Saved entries
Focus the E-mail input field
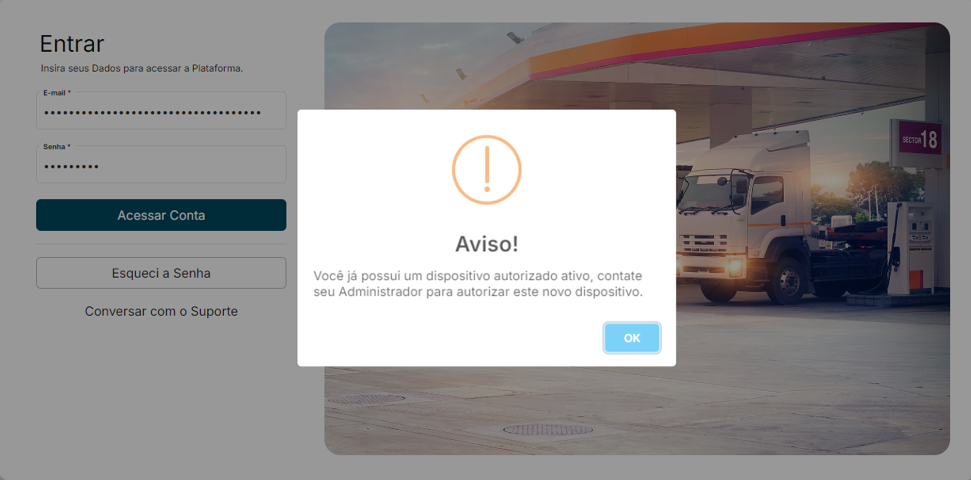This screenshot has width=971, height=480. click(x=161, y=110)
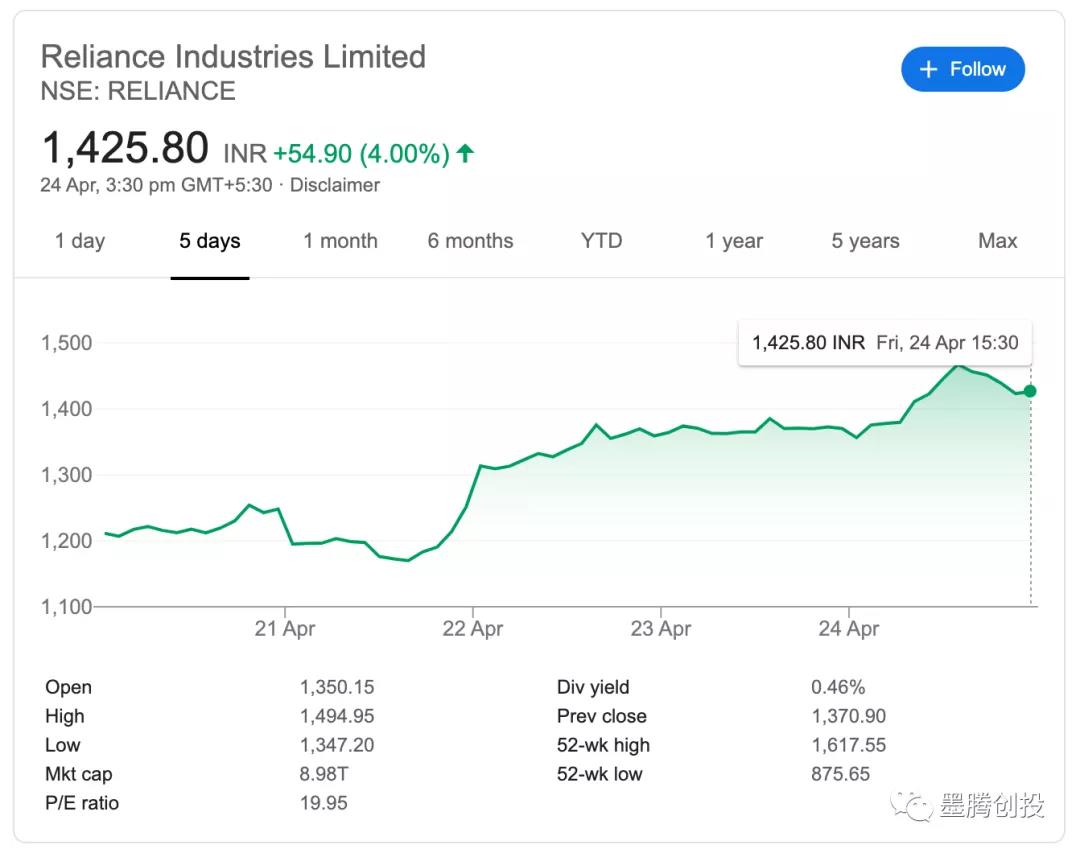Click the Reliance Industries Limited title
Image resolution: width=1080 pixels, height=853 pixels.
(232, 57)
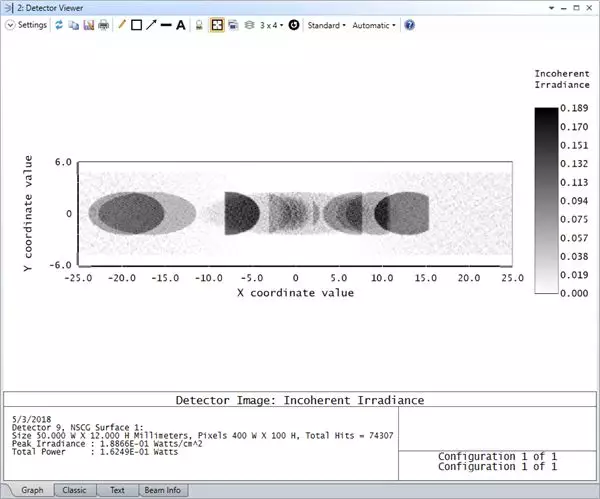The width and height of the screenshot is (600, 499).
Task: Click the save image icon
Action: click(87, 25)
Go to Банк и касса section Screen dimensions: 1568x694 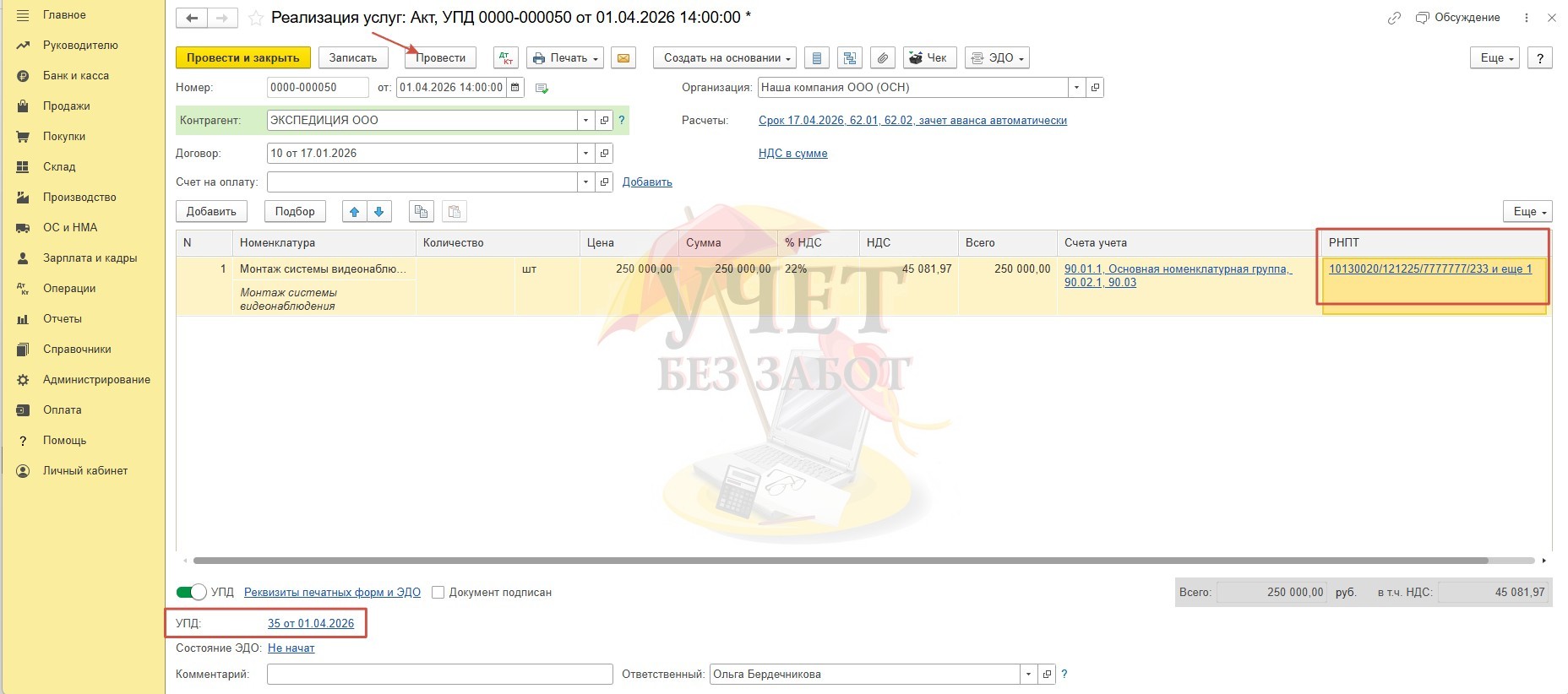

==

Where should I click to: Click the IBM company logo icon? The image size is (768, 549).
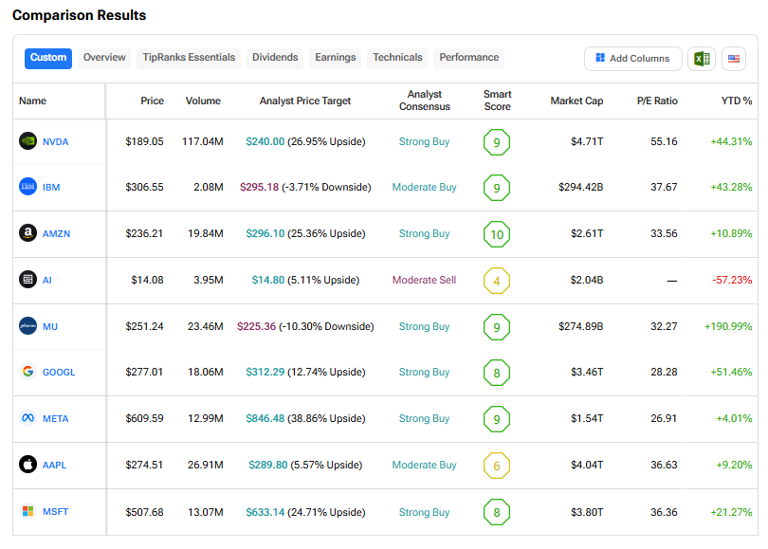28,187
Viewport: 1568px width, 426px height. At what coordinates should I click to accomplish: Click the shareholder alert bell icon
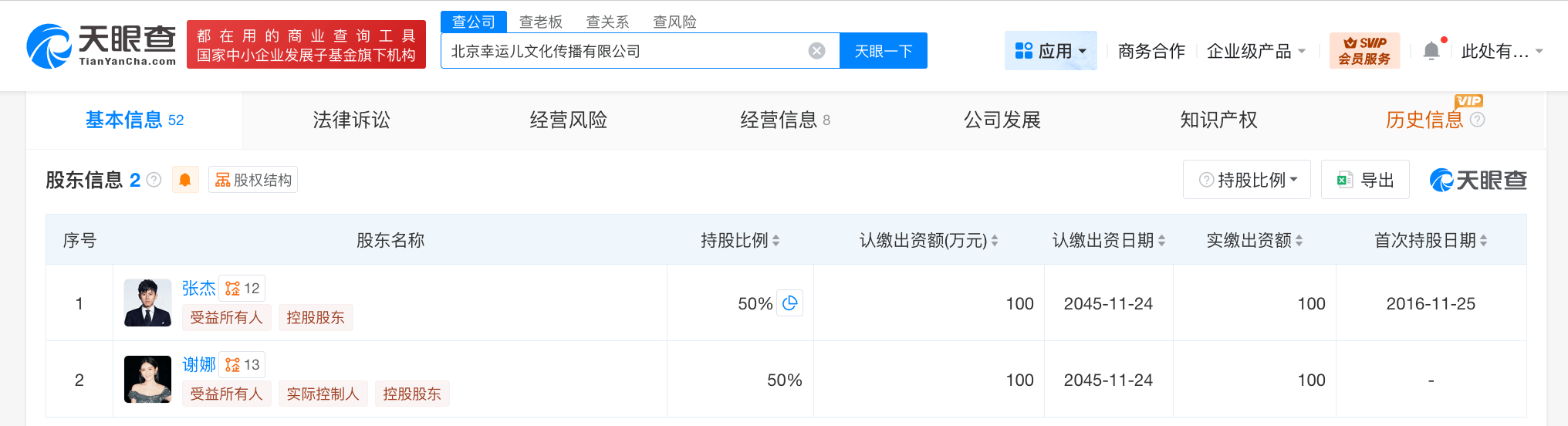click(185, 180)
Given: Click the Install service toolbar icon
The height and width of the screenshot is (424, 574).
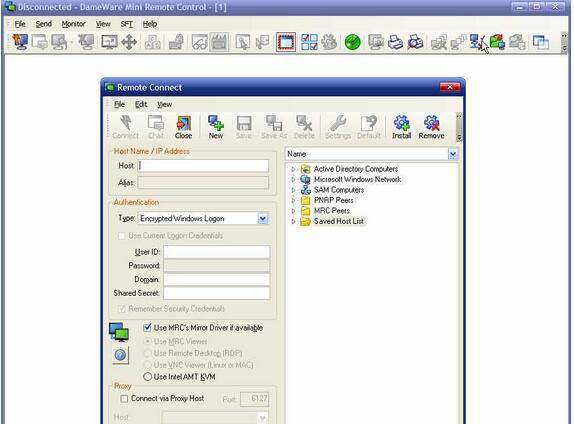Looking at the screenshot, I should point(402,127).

*WHAT YOU HAVE TO DO:* Starting with the line that has "Focus the E-mail input field" and going on through the line that has "Go to Банк и", transcribe the records above exactly, but skip the pictures.

*ANSWER TO THE PROBLEM:*
Focus the E-mail input field
This screenshot has width=971, height=480. click(x=161, y=110)
Click the Reliance Industries Limited title
Image resolution: width=1080 pixels, height=853 pixels.
(232, 57)
The width and height of the screenshot is (600, 499).
Task: Click the save image icon
Action: click(87, 25)
Go to Банк и касса section Screen dimensions: 1568x694 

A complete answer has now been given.